:: AIM OF THE EXERCISE ::
Rewrite the listing lines starting at the one containing "The Film (433, 34)" and ending at the one containing "STORIA (16, 523)" as a JSON list of strings, one string per line, skipping blank lines.

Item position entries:
▶
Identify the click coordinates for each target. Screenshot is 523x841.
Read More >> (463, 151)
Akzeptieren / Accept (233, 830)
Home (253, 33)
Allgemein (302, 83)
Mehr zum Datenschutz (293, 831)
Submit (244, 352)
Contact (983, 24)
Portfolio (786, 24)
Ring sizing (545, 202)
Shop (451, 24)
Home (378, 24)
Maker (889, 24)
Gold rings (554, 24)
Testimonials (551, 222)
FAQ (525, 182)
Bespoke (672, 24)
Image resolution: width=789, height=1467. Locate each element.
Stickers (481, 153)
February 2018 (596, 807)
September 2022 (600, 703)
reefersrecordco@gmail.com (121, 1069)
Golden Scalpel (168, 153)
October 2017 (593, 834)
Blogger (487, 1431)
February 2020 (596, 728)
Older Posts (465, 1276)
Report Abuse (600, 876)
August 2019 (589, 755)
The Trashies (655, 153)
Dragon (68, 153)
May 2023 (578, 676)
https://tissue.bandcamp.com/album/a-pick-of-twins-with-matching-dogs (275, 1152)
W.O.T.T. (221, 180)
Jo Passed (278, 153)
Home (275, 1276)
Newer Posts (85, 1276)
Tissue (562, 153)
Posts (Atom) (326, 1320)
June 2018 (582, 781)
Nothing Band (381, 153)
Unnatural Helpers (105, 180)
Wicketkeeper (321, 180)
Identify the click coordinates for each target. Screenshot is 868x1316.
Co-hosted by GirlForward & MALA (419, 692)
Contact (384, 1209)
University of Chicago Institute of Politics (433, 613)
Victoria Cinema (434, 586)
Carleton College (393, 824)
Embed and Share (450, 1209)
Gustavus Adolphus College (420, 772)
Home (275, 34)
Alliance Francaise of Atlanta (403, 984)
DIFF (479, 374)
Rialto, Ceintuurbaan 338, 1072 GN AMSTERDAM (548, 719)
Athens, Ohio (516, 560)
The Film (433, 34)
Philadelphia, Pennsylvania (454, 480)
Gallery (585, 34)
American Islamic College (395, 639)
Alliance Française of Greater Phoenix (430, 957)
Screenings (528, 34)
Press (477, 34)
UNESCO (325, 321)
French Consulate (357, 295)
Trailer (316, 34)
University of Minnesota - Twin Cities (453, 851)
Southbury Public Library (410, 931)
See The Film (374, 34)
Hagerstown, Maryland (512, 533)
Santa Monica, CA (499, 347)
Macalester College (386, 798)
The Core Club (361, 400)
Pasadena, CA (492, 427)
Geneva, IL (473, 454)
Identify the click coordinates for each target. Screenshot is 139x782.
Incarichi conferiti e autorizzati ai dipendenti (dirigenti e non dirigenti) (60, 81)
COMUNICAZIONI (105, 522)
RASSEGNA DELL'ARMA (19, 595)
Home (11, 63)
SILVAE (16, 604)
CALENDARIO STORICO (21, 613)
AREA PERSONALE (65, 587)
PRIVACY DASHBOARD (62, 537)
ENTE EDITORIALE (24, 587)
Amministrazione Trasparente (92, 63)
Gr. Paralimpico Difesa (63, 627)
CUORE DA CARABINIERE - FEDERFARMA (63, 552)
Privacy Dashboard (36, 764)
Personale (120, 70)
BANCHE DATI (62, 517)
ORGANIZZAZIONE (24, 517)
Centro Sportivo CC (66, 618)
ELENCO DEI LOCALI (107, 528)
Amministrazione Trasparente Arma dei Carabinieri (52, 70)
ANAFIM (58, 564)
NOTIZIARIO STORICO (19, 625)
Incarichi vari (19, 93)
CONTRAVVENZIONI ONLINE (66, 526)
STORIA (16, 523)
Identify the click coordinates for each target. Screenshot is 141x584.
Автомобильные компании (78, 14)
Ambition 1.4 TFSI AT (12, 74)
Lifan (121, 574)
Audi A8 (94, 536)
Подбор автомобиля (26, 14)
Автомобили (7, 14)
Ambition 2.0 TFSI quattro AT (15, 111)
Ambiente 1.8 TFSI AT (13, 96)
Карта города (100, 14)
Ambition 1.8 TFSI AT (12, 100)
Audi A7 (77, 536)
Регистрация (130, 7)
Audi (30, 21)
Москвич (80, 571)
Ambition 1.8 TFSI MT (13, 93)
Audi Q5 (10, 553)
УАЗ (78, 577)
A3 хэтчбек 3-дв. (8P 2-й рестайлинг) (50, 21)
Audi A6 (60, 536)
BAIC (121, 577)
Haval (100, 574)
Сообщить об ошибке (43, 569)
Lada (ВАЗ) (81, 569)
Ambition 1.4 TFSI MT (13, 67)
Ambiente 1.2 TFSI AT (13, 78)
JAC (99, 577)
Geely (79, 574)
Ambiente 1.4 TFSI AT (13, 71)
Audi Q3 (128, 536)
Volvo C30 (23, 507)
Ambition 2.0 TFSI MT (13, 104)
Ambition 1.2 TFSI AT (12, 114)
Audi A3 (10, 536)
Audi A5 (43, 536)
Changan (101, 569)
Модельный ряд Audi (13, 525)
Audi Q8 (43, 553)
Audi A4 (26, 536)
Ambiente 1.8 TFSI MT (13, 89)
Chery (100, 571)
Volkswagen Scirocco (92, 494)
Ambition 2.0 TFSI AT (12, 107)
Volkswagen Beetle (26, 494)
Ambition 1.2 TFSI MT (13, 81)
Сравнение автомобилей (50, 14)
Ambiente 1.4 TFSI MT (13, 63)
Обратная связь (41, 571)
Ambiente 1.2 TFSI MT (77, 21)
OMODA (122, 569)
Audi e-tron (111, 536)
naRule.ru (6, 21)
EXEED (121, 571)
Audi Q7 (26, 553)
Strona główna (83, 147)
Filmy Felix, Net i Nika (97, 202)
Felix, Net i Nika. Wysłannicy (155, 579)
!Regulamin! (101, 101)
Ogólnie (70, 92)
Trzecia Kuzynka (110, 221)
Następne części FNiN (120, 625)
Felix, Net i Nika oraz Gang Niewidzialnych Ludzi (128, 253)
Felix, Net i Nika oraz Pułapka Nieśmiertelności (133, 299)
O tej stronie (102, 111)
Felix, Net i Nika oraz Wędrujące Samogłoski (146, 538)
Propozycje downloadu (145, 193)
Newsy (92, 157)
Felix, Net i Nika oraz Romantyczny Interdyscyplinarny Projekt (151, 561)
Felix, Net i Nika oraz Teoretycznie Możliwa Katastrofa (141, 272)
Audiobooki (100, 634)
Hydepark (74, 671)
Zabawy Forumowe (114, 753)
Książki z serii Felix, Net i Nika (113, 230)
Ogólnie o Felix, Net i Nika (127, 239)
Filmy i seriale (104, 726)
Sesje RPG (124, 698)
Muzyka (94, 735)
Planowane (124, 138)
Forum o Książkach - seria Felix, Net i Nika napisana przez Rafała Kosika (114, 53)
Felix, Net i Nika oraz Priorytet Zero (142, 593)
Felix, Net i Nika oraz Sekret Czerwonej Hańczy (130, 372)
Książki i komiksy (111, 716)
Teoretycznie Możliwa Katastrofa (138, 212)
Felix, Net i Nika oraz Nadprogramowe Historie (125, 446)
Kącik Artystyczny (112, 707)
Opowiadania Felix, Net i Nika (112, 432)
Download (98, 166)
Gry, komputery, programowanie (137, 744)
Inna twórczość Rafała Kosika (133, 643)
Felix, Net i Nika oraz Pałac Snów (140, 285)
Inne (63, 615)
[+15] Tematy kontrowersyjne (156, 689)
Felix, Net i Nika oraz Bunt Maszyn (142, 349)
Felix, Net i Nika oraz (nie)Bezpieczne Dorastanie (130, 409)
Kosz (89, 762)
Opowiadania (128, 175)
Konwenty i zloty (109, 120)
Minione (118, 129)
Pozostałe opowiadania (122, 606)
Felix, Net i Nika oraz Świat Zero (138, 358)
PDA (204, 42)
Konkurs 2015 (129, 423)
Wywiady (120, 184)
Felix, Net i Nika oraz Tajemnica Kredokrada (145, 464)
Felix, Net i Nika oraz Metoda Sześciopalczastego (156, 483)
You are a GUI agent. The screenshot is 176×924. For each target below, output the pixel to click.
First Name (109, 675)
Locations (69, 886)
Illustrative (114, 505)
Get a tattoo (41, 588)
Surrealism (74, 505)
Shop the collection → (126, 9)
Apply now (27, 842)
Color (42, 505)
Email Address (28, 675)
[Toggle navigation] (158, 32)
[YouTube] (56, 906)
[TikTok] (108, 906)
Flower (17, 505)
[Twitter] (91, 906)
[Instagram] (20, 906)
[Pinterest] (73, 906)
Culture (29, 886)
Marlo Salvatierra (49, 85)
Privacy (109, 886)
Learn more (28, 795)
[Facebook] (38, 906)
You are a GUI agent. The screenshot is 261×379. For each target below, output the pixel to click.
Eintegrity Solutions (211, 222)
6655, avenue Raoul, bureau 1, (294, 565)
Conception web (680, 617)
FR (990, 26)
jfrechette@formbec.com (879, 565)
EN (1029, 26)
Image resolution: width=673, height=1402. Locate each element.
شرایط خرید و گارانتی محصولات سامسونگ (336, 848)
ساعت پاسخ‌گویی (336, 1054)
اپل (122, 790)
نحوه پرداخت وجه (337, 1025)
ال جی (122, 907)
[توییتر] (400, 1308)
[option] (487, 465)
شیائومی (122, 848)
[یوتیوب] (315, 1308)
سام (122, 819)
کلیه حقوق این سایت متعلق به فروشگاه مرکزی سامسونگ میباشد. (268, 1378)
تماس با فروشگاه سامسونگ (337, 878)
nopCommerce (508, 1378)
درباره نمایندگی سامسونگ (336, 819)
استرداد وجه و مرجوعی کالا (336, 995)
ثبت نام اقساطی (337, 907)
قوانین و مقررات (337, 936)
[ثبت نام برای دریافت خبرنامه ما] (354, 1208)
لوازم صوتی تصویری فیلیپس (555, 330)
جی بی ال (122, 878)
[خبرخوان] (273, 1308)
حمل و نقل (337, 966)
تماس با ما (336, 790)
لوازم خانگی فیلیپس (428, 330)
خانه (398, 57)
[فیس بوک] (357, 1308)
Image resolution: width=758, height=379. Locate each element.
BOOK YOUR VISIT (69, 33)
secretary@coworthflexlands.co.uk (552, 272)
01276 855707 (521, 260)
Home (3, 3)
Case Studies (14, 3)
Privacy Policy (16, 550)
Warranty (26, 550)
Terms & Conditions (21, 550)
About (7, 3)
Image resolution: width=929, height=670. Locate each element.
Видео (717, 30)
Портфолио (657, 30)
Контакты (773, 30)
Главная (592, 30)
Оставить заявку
◀
:: EXERCISE SOLUTION ::
[
  "The Film (433, 34)",
  "Philadelphia, Pennsylvania (454, 480)",
  "Gallery (585, 34)",
  "American Islamic College (395, 639)",
  "Alliance Française of Greater Phoenix (430, 957)",
  "Screenings (528, 34)",
  "Press (477, 34)",
  "UNESCO (325, 321)",
  "French Consulate (357, 295)",
  "Trailer (316, 34)",
  "University of Minnesota - Twin Cities (453, 851)",
  "Southbury Public Library (410, 931)",
  "See The Film (374, 34)",
  "Hagerstown, Maryland (512, 533)",
  "Santa Monica, CA (499, 347)",
  "Macalester College (386, 798)",
  "The Core Club (361, 400)",
  "Pasadena, CA (492, 427)",
  "Geneva, IL (473, 454)",
  "Identify the click coordinates for each target. Screenshot is 139x782.",
  "Incarichi conferiti e autorizzati ai dipendenti (dirigenti e non dirigenti) (60, 81)",
  "COMUNICAZIONI (105, 522)",
  "RASSEGNA DELL'ARMA (19, 595)",
  "Home (11, 63)",
  "SILVAE (16, 604)",
  "CALENDARIO STORICO (21, 613)",
  "AREA PERSONALE (65, 587)",
  "PRIVACY DASHBOARD (62, 537)",
  "ENTE EDITORIALE (24, 587)",
  "Amministrazione Trasparente (92, 63)",
  "Gr. Paralimpico Difesa (63, 627)",
  "CUORE DA CARABINIERE - FEDERFARMA (63, 552)",
  "Privacy Dashboard (36, 764)",
  "Personale (120, 70)",
  "BANCHE DATI (62, 517)",
  "ORGANIZZAZIONE (24, 517)",
  "Centro Sportivo CC (66, 618)",
  "ELENCO DEI LOCALI (107, 528)",
  "Amministrazione Trasparente Arma dei Carabinieri (52, 70)",
  "ANAFIM (58, 564)",
  "NOTIZIARIO STORICO (19, 625)",
  "Incarichi vari (19, 93)",
  "CONTRAVVENZIONI ONLINE (66, 526)",
  "STORIA (16, 523)"
]